TEXT EXCERPT:
⟨
= George Daugherty =

American conductor

George Daugherty (born 1955) is an American conductor, director, producer, and writer.

==Family life, education, and early career==
Daugherty was born in Pendleton, Indiana, in 1955, the only son of George Daugherty Sr., an Indiana State Policeman who eventually became Commander of the Indiana State Police, and Charlene Elizabeth Beeson Daugherty, a teacher and educator. Although not from a musical family per se, Daugherty's ancestors included many who pursued their own artistic careers, including his great-great-great-grandfather, American poet Henry Wadsworth Longfellow.

Daugherty lived in Pendleton for his entire childhood and teenage years, and began studying piano with noted pianist Elizabeth Edmundson at the age of 4. He began cello studies in his teenage years. He attended college at Butler University's Jordan College of Music, where he studied with cellists Shirley Evans Tabachnick and Dennis McCafferty, conducting with John Colbert, and piano with Martin Marks and Frank Cooper. While at Butler, Daugherty also pursued a double major in journalism, and was the recipient of the prestigious Eugene Collins Pulliam / Hilton U. Brown Journalism Scholarship to Butler. At the age of 20, Daugherty was appointed an assistant conductor of the Fort Wayne Philharmonic Orchestra, where he worked and studied under conductor/composer Thomas Bricetti. While there, he also continued his collegiate studies, having transferred from Butler to Indiana University.
⟩
GIVEN TASK A: Edit the extracted data entries so that each "Where should I click to" becomes "Where do I click to", leaving every other character unchanged, and omit the pictures from your version.

[Extracted data entries]
⟨
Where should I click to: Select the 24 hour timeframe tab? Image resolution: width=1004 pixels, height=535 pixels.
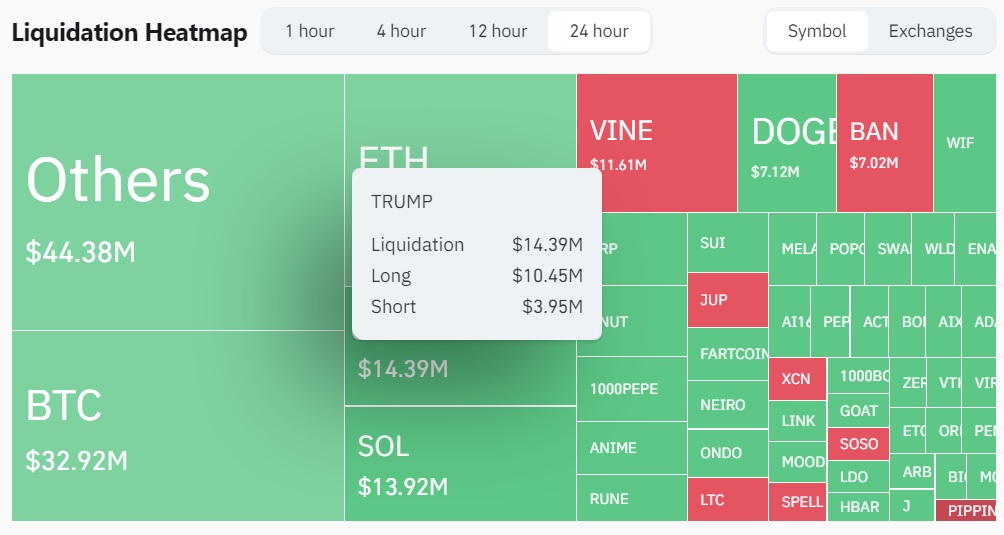(x=599, y=31)
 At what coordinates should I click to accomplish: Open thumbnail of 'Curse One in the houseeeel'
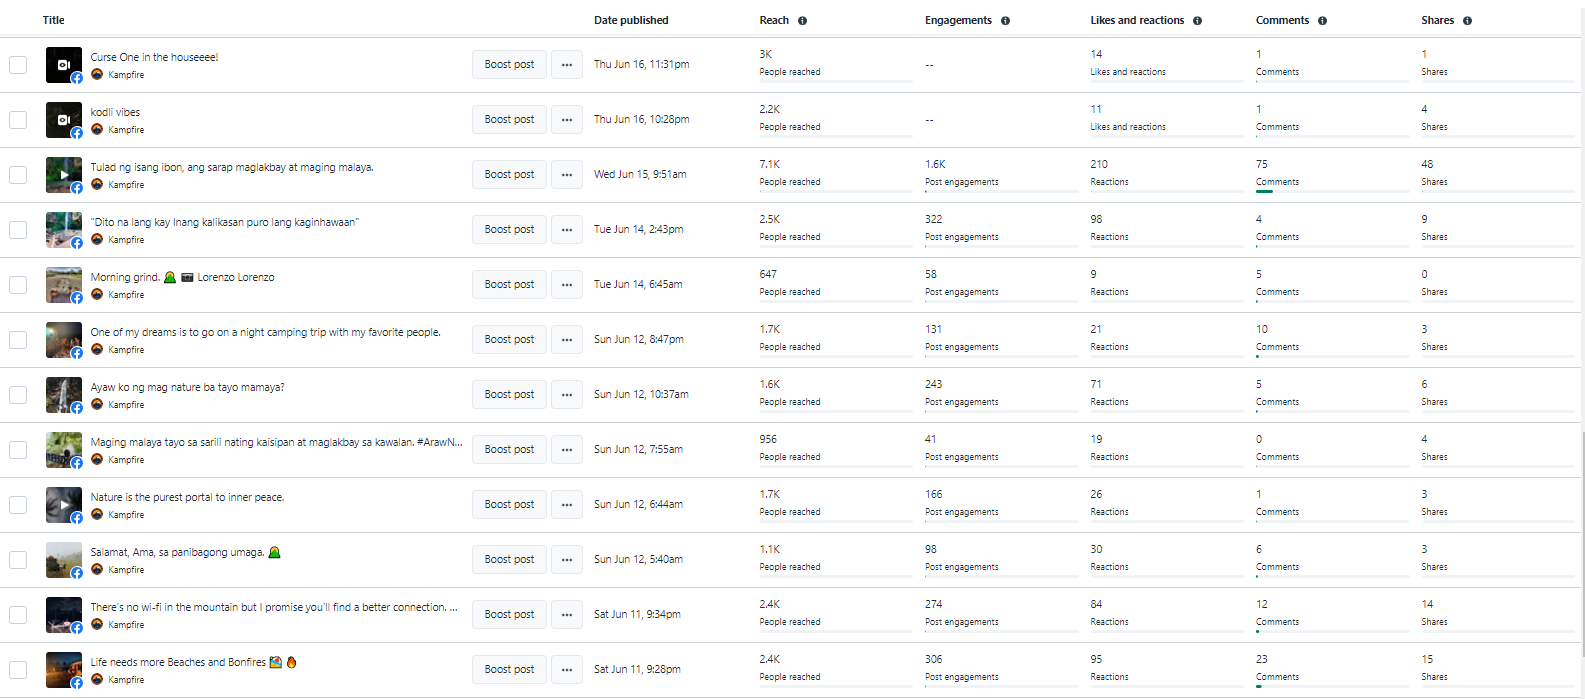pos(64,65)
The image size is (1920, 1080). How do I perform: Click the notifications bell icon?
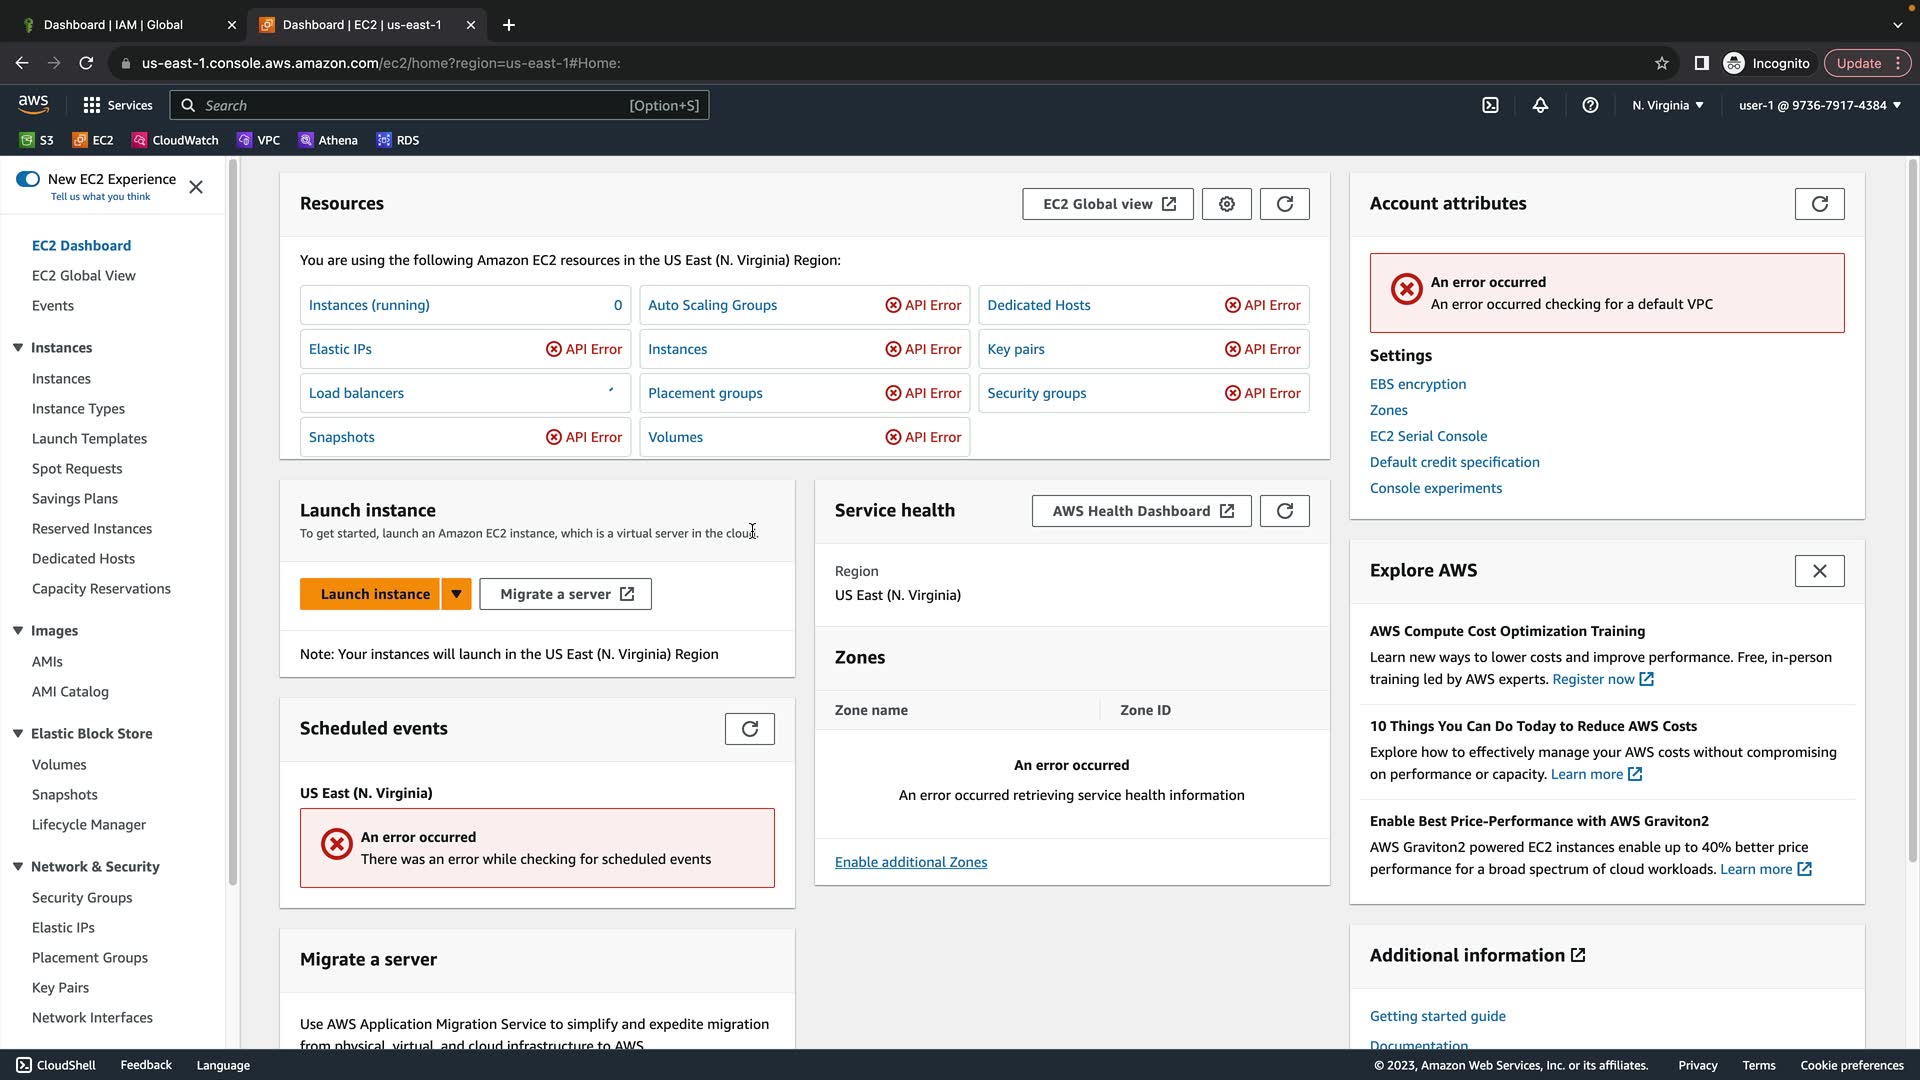click(x=1540, y=105)
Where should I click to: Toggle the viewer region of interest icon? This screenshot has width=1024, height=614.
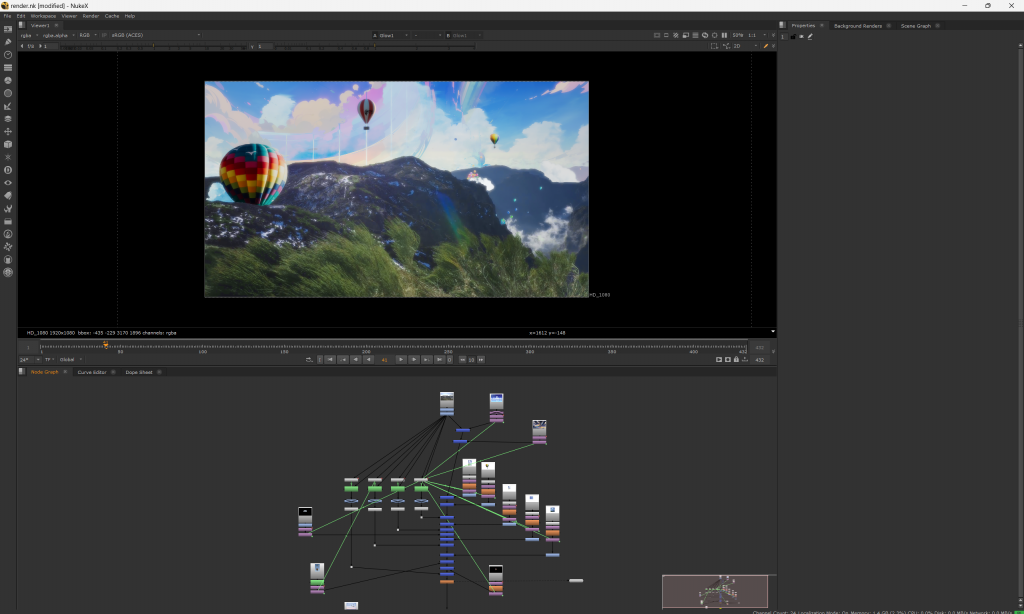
⟩
GIVEN TASK B: Reproduce the George Daugherty text word for word.

REPLY A:
Where do I click to: Select the 24 hour timeframe tab? Image resolution: width=1004 pixels, height=535 pixels.
(x=599, y=31)
 At what coordinates should I click to accomplish: Open thumbnail of 'Curse One in the houseeeel'
pos(64,65)
The image size is (1920, 1080). How do I perform: Click the notifications bell icon?
click(x=1540, y=105)
Where do I click to: Toggle the viewer region of interest icon? This screenshot has width=1024, height=614.

REPLY B:
= George Daugherty =

American conductor

George Daugherty (born 1955) is an American conductor, director, producer, and writer.

==Family life, education, and early career==
Daugherty was born in Pendleton, Indiana, in 1955, the only son of George Daugherty Sr., an Indiana State Policeman who eventually became Commander of the Indiana State Police, and Charlene Elizabeth Beeson Daugherty, a teacher and educator. Although not from a musical family per se, Daugherty's ancestors included many who pursued their own artistic careers, including his great-great-great-grandfather, American poet Henry Wadsworth Longfellow.

Daugherty lived in Pendleton for his entire childhood and teenage years, and began studying piano with noted pianist Elizabeth Edmundson at the age of 4. He began cello studies in his teenage years. He attended college at Butler University's Jordan College of Music, where he studied with cellists Shirley Evans Tabachnick and Dennis McCafferty, conducting with John Colbert, and piano with Martin Marks and Frank Cooper. While at Butler, Daugherty also pursued a double major in journalism, and was the recipient of the prestigious Eugene Collins Pulliam / Hilton U. Brown Journalism Scholarship to Butler. At the age of 20, Daugherty was appointed an assistant conductor of the Fort Wayne Philharmonic Orchestra, where he worked and studied under conductor/composer Thomas Bricetti. While there, he also continued his collegiate studies, having transferred from Butler to Indiana University.